Could you restate word for word only the lines below from the one holding "The width and" to the one holding "Instruction: Click the", inclusive, and leave out the pictures?

▶ Materials provided:
§

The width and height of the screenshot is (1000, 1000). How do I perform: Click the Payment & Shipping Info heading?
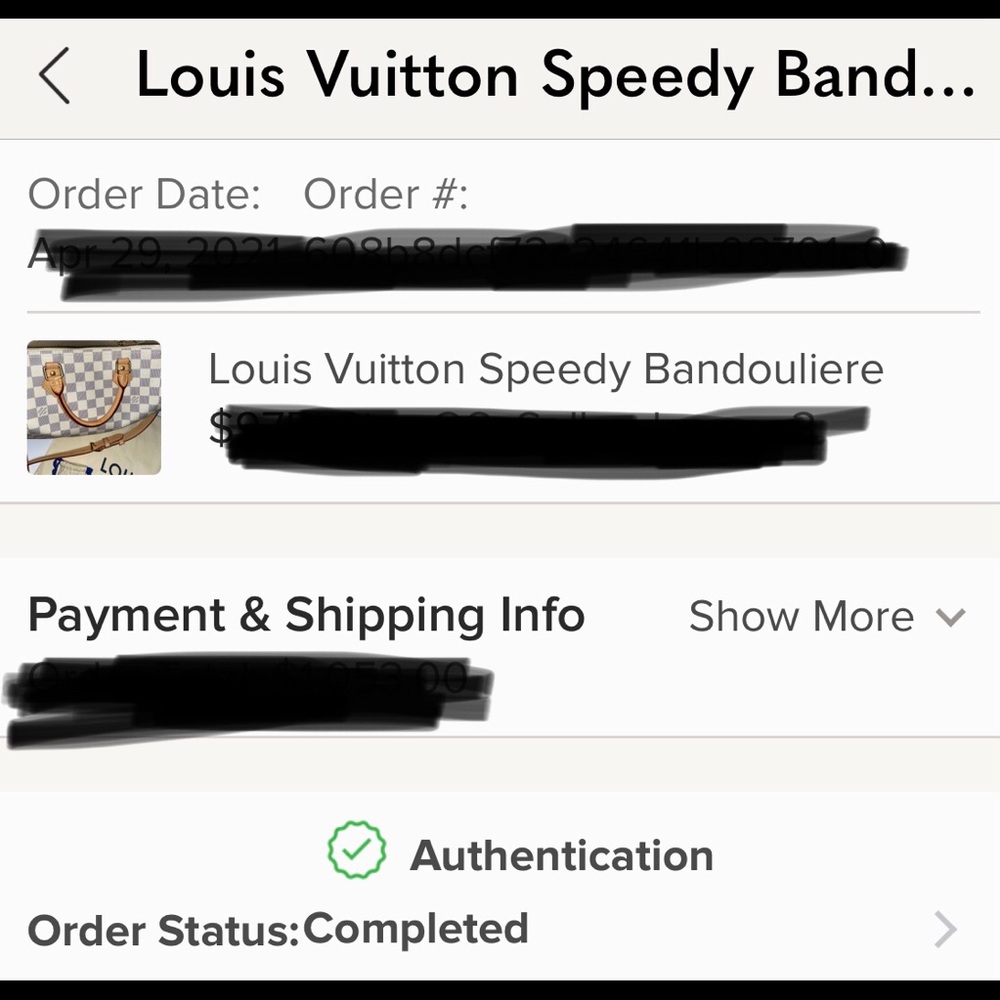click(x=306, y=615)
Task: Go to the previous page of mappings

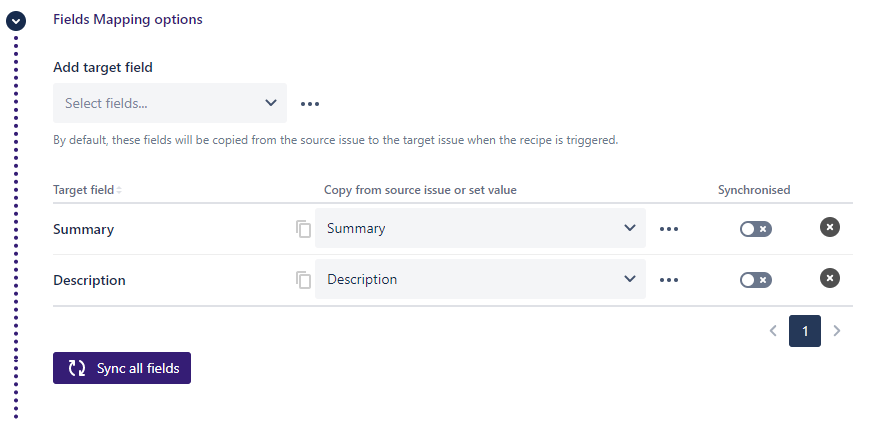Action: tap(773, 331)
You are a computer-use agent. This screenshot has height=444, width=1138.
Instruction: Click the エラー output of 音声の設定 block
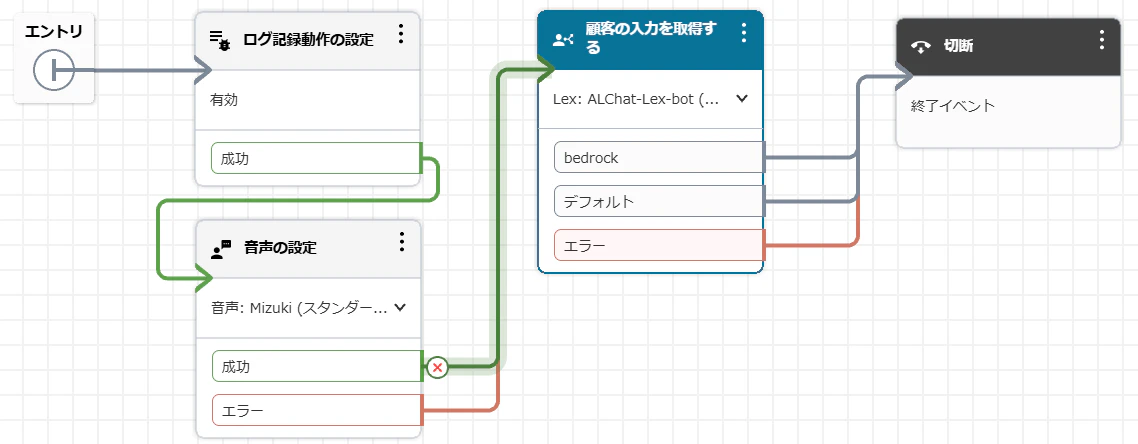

§

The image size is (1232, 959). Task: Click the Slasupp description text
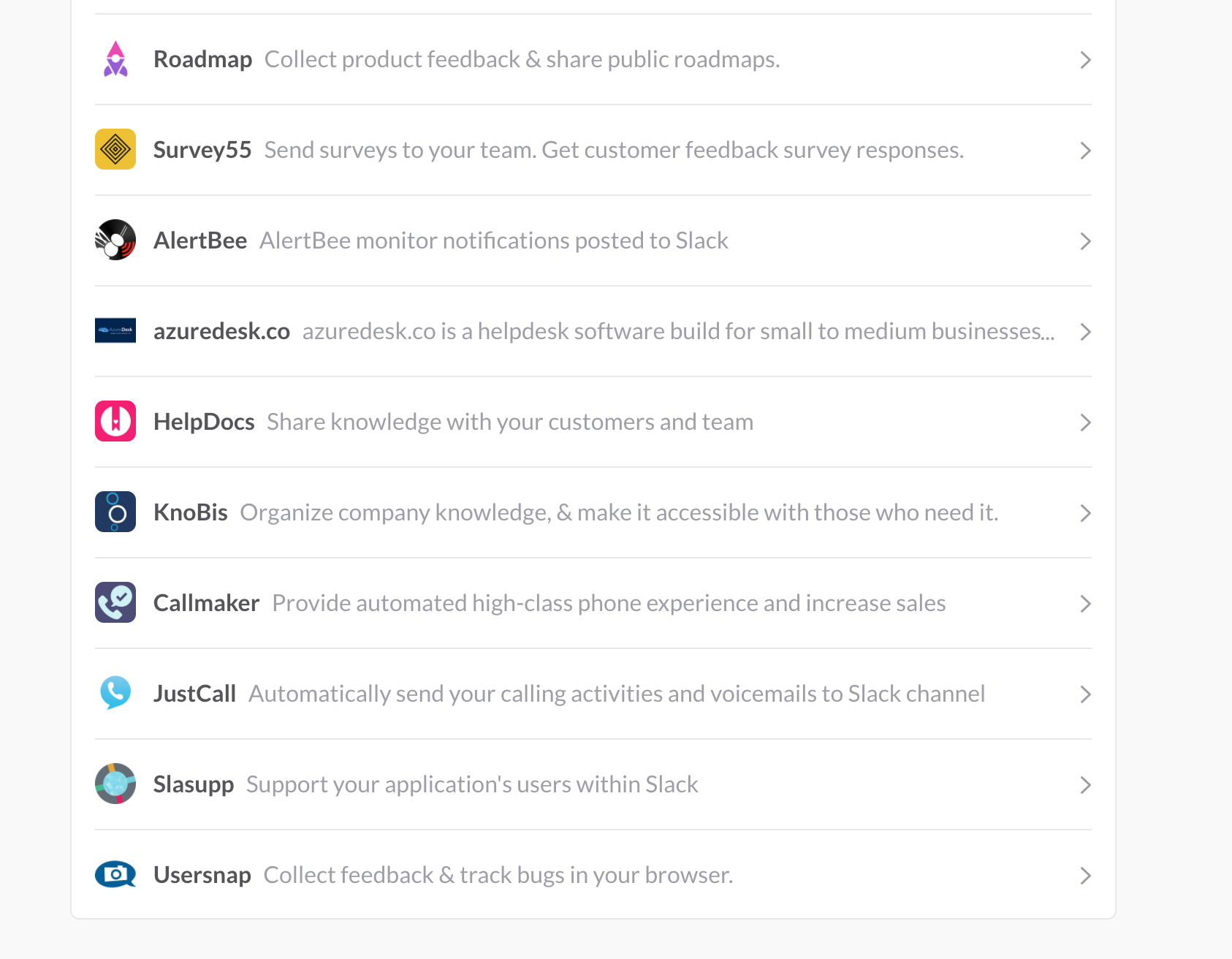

§

▶ Reply to the exercise:
The width and height of the screenshot is (1000, 1000). How do I perform: Click the Payment & Shipping Info heading?
click(x=306, y=615)
Task: Go to the previous page of mappings

Action: tap(773, 331)
You are a computer-use agent. This screenshot has height=444, width=1138.
Instruction: Click the エラー output of 音声の設定 block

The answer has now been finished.